Proibição de Reprocessamento de Dispositivos Médicos de Uso Único

No 5 de maio de 2026, foi publicada a Portaria n.º 206/2026/1, que, ao abrigo do Decreto-Lei n.º 29/2024, que assegura a execução na ordem jurídica interna do Regulamento (UE) do Parlamento Europeu e do Conselho, de 5 de abril de 2017, relativo aos dispositivos médicos (“Regulamento 2017/745“), aprova a lista dos dispositivos médicos de uso único cujo reprocessamento é proibido em território nacional, entrando em vigor no dia seguinte ao da sua publicação.

Dispositivos Abrangidos pela Proibição

A lista anexa à Portaria inclui, designadamente:

  • Dispositivos emissores de radiações ou utilizados na administração de citostáticos ou radiofármacos;
  • Dispositivos que incorporem substâncias medicamentosas;
  • Dispositivos implantáveis ou para uso invasivo no sistema nervoso central, olhos ou glândula pituitária;
  • Dispositivos com risco de transmissão de encefalopatias espongiformes;
  • Dispositivos com baterias não substituíveis ou com risco de mau funcionamento pós-reprocessamento;
  • Dispositivos feitos por medida ou já reprocessados por outra entidade ou processo;
  • Dispositivos utilizados em doentes com patologia neurológica de origem desconhecida, com pelo menos dois dos seguintes sintomas: demência progressiva, mioclonias ou ataxia.

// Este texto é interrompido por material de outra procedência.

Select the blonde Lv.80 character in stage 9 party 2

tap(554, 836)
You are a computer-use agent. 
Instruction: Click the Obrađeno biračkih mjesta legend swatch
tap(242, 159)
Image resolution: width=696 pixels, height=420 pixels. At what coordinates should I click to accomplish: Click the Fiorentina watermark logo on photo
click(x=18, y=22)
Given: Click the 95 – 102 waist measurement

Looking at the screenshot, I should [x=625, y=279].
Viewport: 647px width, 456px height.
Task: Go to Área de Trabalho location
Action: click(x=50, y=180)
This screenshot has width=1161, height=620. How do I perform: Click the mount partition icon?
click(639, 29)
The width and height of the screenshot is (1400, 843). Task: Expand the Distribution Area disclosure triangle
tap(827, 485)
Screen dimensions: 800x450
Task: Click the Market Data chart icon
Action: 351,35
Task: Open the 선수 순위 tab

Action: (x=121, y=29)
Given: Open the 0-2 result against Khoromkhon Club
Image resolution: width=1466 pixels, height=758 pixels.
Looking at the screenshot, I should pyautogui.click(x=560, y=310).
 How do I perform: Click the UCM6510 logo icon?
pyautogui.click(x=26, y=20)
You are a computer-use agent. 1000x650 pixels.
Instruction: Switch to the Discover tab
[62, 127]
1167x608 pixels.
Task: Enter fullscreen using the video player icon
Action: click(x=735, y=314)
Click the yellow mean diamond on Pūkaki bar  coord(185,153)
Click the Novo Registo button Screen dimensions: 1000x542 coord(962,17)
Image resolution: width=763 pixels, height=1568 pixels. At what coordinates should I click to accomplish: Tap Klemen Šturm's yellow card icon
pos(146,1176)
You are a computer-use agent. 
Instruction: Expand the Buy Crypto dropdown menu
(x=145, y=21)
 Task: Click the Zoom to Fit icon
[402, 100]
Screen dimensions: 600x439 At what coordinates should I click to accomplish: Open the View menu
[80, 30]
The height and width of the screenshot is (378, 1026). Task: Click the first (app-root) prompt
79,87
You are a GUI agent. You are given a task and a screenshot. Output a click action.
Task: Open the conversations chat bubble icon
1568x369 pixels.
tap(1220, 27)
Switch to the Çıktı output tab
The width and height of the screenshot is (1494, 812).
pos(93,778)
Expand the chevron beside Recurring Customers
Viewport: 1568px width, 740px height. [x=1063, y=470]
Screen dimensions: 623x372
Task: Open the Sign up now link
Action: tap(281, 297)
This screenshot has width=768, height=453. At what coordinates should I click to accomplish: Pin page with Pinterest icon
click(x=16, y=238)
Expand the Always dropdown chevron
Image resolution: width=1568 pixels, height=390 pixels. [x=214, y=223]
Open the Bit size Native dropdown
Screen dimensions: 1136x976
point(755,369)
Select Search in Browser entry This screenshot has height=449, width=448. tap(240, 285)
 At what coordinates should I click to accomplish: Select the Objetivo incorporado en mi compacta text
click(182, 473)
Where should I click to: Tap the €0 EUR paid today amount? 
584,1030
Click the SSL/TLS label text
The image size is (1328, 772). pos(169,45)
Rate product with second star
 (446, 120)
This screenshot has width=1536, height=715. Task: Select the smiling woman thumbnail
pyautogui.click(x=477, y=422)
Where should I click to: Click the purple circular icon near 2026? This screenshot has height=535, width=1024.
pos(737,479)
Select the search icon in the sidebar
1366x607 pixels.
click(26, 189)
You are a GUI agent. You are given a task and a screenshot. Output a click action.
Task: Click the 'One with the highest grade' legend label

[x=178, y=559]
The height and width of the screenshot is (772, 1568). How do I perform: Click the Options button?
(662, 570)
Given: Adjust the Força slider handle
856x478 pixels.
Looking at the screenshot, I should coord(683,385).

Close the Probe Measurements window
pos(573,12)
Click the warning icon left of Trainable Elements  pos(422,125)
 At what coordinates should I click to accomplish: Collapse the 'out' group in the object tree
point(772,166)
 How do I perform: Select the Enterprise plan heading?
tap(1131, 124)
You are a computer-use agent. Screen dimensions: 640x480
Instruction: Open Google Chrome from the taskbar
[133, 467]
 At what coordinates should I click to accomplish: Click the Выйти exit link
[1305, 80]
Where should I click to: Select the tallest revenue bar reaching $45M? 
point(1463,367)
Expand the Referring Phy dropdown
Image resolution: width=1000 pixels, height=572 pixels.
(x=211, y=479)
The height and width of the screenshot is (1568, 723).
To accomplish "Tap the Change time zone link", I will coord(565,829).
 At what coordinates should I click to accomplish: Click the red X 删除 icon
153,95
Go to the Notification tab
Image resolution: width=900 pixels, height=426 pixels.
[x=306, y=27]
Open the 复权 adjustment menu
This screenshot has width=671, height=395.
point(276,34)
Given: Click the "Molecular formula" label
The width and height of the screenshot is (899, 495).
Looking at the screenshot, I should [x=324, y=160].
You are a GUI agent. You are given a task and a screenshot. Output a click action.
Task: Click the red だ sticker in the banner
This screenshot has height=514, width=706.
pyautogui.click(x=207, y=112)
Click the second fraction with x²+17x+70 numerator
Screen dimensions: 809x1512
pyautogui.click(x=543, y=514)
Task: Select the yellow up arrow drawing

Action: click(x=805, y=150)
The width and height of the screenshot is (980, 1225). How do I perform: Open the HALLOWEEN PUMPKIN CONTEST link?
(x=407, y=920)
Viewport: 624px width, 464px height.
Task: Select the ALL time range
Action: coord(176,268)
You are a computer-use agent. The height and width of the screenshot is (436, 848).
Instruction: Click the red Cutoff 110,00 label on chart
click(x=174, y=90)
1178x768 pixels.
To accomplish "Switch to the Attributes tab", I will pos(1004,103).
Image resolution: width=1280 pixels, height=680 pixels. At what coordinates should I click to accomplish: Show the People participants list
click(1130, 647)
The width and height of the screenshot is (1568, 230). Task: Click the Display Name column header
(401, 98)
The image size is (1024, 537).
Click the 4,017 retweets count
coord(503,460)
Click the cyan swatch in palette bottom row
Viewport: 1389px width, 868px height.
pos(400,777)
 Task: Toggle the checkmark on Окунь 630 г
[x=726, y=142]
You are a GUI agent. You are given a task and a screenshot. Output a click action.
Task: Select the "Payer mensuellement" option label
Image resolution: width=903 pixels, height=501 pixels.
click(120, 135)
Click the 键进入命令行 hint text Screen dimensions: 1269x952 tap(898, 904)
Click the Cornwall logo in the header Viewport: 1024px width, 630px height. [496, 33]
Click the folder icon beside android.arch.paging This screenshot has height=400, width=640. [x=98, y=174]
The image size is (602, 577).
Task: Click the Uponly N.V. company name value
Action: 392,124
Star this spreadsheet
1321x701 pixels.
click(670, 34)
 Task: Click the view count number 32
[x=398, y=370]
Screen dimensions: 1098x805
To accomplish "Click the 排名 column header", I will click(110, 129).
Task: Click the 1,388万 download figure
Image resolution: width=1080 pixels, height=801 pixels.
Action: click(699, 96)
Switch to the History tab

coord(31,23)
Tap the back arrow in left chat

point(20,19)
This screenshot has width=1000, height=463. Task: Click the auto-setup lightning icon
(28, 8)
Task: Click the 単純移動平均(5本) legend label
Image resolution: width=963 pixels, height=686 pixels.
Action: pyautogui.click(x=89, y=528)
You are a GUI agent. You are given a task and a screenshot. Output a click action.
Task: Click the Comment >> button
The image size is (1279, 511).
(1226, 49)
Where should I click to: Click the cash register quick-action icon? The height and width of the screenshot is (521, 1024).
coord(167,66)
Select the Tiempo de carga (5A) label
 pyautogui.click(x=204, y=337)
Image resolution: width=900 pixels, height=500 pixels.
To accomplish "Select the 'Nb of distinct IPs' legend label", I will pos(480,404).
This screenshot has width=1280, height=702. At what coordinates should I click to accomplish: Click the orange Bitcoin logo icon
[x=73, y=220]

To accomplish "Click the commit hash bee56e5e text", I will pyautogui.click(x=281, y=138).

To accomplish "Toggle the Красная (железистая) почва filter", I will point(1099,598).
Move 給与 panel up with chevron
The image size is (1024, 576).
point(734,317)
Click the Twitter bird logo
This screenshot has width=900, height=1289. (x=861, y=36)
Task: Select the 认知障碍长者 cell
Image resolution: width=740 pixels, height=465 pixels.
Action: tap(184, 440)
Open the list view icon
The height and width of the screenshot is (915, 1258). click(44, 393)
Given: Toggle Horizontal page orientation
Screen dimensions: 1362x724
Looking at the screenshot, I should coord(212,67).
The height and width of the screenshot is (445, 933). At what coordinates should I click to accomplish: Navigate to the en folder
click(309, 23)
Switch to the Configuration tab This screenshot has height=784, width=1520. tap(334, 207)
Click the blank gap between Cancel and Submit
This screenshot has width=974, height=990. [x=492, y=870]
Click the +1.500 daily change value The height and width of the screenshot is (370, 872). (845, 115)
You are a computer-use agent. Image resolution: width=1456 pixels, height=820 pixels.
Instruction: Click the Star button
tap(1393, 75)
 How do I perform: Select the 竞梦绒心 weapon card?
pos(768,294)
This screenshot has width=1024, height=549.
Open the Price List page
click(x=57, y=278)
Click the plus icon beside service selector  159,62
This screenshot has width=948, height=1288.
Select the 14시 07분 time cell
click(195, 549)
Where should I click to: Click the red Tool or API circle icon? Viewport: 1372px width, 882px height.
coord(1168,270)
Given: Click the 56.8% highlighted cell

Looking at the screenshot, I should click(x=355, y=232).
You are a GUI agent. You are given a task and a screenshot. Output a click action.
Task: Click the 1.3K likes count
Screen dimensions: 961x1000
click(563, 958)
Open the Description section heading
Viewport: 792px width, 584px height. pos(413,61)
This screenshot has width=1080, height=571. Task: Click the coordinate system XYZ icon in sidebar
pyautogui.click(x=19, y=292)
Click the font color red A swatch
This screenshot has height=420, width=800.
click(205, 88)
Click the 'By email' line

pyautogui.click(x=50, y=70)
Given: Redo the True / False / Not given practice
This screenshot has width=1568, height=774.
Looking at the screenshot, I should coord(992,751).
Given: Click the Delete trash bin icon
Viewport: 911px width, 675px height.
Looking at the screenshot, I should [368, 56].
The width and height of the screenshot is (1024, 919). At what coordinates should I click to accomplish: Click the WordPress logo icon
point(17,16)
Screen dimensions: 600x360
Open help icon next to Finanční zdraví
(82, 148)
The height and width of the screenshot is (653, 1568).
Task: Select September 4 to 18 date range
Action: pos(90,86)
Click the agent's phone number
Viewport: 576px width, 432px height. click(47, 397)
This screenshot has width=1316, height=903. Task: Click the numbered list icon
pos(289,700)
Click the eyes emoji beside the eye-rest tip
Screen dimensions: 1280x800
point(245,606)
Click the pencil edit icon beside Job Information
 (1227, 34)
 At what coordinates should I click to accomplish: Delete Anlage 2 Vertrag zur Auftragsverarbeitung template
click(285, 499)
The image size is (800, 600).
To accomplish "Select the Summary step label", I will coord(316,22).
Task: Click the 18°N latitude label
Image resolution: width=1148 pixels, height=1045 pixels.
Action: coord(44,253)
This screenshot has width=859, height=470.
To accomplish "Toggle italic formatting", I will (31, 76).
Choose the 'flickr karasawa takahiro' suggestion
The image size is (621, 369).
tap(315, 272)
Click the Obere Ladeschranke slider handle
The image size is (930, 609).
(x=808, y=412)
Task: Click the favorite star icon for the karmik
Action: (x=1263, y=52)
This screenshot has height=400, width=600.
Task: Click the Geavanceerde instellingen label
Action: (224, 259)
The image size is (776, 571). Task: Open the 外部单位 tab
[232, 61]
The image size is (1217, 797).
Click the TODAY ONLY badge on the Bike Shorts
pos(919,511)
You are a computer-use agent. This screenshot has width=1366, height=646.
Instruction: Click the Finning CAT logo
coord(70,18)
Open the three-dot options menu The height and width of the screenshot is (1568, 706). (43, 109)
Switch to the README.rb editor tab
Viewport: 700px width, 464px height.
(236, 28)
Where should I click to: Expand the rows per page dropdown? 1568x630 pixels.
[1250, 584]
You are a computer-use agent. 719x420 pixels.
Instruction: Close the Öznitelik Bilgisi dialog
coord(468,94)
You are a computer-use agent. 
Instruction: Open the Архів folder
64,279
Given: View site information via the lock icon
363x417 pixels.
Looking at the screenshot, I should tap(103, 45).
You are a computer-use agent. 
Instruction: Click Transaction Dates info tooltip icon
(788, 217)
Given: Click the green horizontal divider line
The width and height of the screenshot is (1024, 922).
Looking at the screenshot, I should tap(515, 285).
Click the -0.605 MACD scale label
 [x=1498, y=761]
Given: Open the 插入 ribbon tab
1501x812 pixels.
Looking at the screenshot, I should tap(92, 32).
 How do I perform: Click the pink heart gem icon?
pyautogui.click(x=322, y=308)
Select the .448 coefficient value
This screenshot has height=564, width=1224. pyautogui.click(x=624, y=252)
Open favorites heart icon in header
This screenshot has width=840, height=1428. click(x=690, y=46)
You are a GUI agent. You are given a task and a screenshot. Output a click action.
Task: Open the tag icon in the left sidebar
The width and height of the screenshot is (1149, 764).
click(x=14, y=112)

A lista poderá ser revista em função da evolução dos conhecimentos técnicos, científicos e clínicos.

Impacto Prático

A Portaria tem aplicação imediata a hospitais, centros hospitalares, estabelecimentos de prestação de cuidados de saúde e entidades subcontratadas devidamente registadas na Entidade Reguladora da Saúde, que deverão rever os seus processos internos de gestão de dispositivos médicos em conformidade.